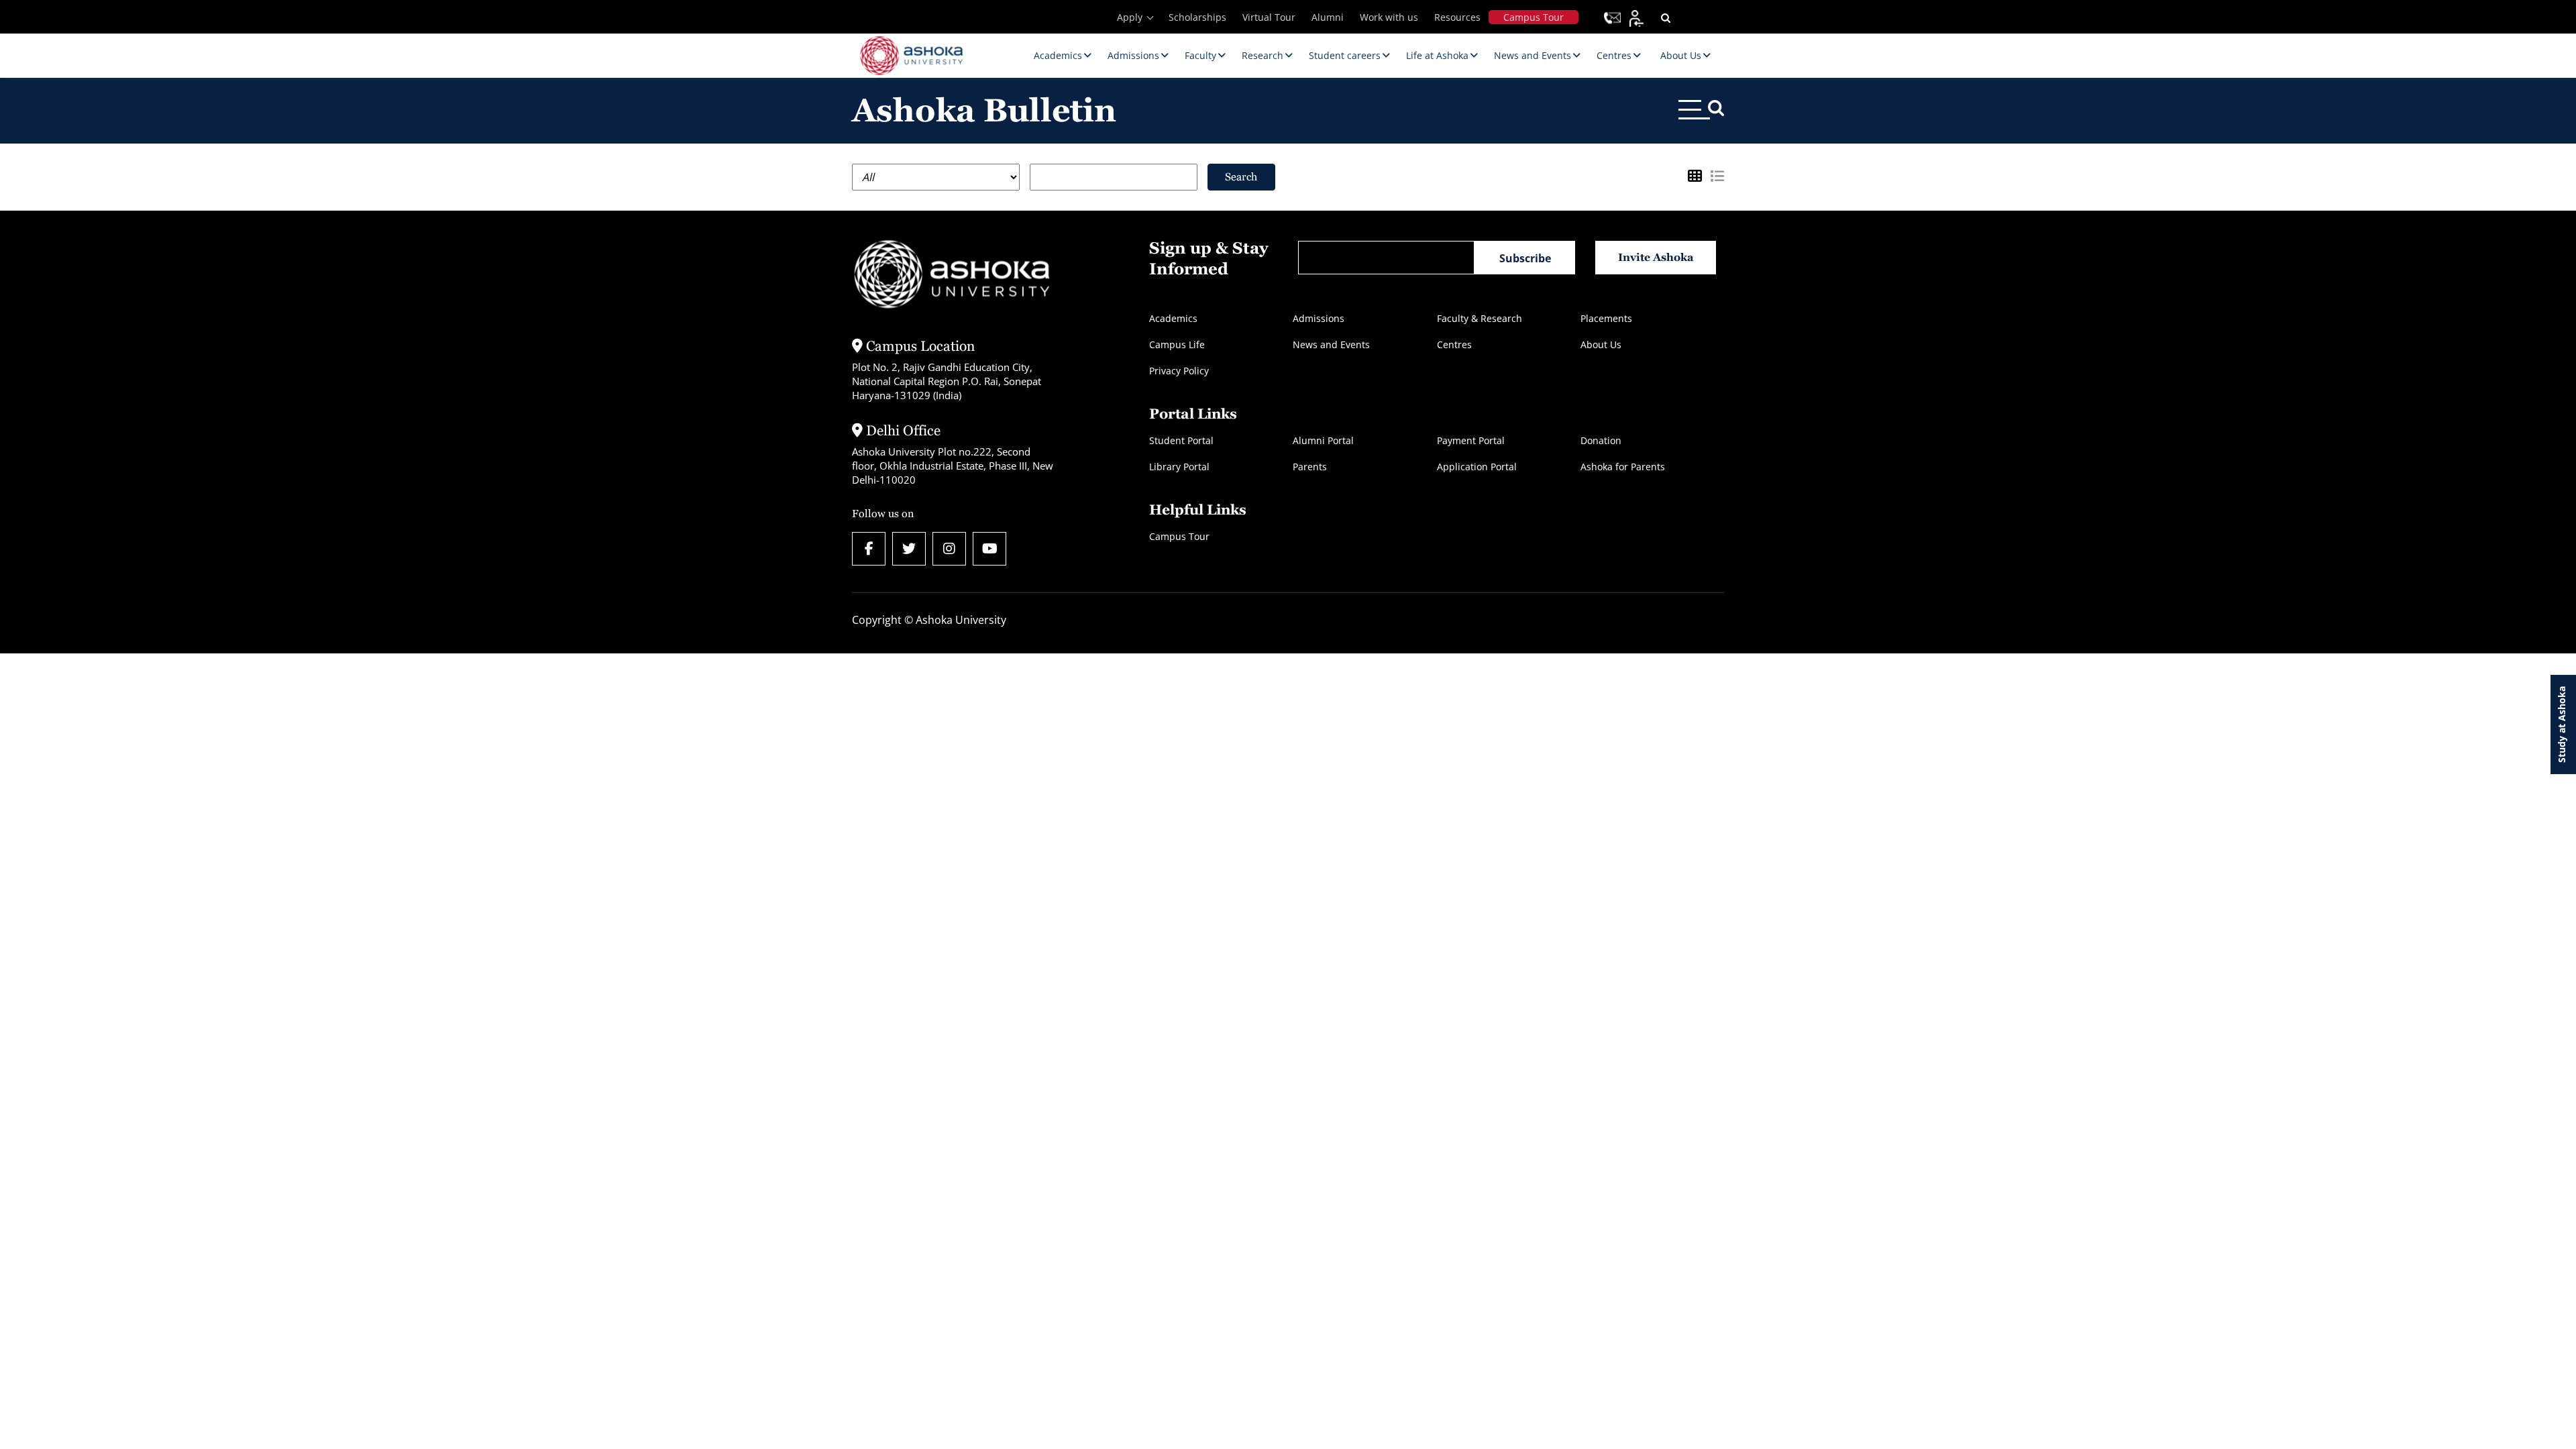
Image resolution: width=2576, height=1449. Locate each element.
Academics (1173, 318)
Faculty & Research (1479, 318)
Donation (1600, 440)
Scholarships (1197, 17)
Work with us (1389, 17)
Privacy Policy (1179, 370)
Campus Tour (1533, 17)
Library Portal (1179, 466)
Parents (1310, 466)
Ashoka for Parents (1622, 466)
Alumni (1327, 17)
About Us (1600, 344)
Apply (1129, 17)
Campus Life (1177, 344)
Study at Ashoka (2561, 724)
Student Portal (1181, 440)
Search (1241, 176)
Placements (1606, 318)
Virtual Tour (1268, 17)
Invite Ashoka (1656, 257)
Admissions (1318, 318)
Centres (1454, 344)
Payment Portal (1471, 440)
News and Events (1331, 344)
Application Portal (1477, 466)
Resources (1457, 17)
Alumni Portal (1323, 440)
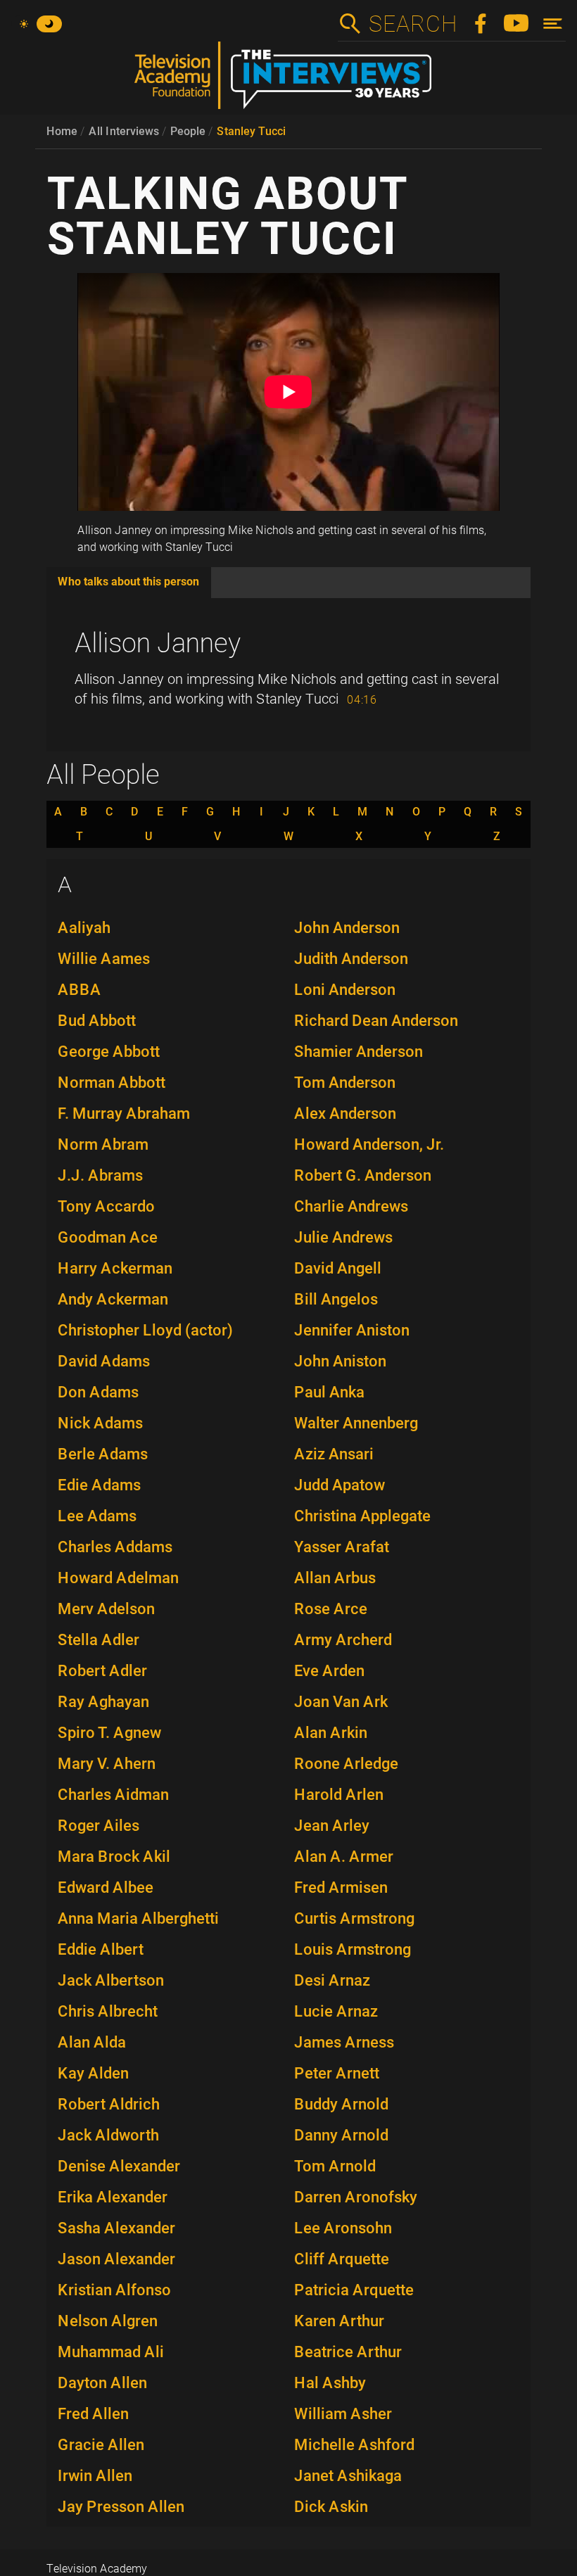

Required action:
Your answer must consist only of the lines from the one containing "Campus Life (1177, 344)" through the end of the entries, restated word for word, with no pictures.

Result:
Campus Life (1177, 344)
Study at Ashoka (2561, 724)
Student Portal (1181, 440)
Search (1241, 176)
Placements (1606, 318)
Virtual Tour (1268, 17)
Invite Ashoka (1656, 257)
Admissions (1318, 318)
Centres (1454, 344)
Payment Portal (1471, 440)
News and Events (1331, 344)
Application Portal (1477, 466)
Resources (1457, 17)
Alumni Portal (1323, 440)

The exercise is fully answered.